José Guilherme Brenner destacou a importância do Sistema de Plantio Direto (SPD) para os sistemas de produção agrícola do Cerrado. “Acredito que o SPD traz uma grande possibilidade porque temos a rotação de culturas e a implantação de novas culturas. Em nossa região, começamos a expandir a produção de segunda safra, que entra em um sistema que pode ter sorgo, milho, girassol, uma gama de culturas que vai dar diversificação”, disse. Por outro lado, apontou como gargalo a preponderância de questões operacionais sobre o refinamento do sistema, além da alta prevalência da soja como primeira safra, sem muitas alternativas economicamente viáveis.

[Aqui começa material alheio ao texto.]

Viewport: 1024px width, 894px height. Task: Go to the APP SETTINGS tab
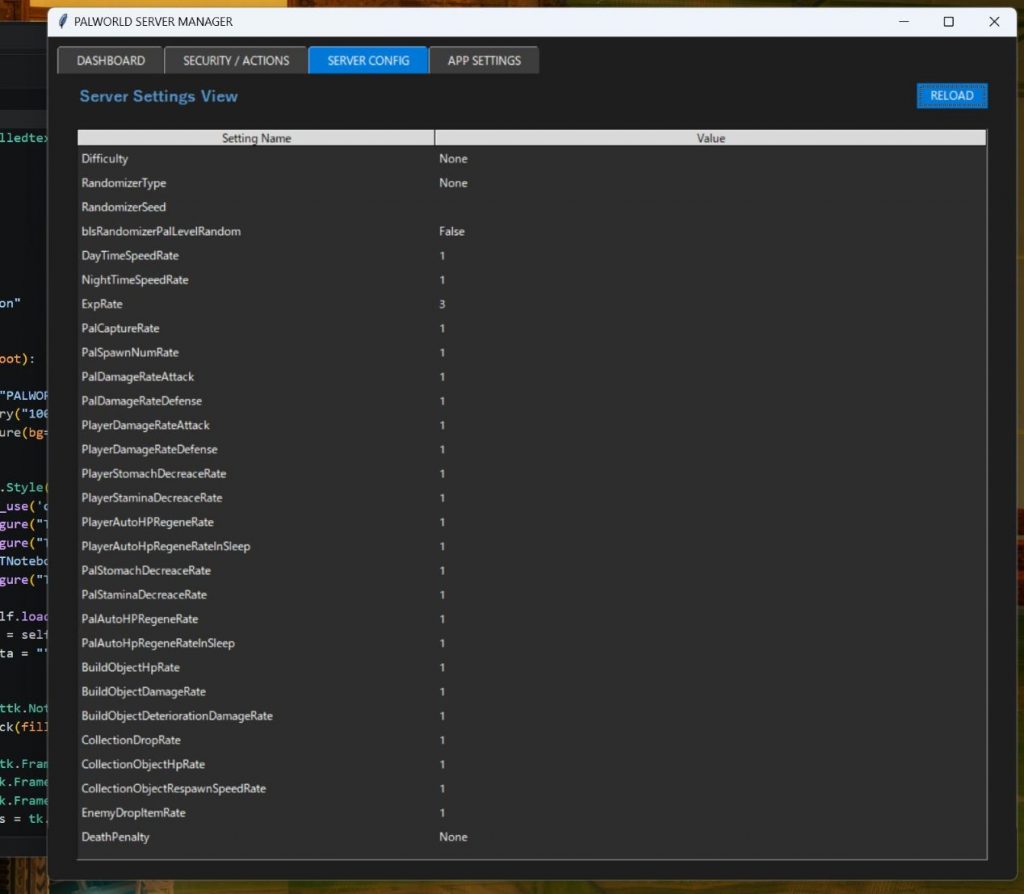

“Independente do tipo de solo, o SPD só funciona bem se houver incorporação de matéria orgânica pelas raízes, para permitir que a água penetre e fique retida no solo, e tenha uma boa palha. Outras formas acabarão por ter alguma restrição na produtividade”, completou Joel Ragagnin, acrescentando que, segundo suas próprias experiências, às vezes são necessárias intervenções mecânicas, mas, na maioria das vezes, não dão resultado. O plantio em curvas de nível tem mostrado bons resultados na prevenção da erosão do solo e laminar.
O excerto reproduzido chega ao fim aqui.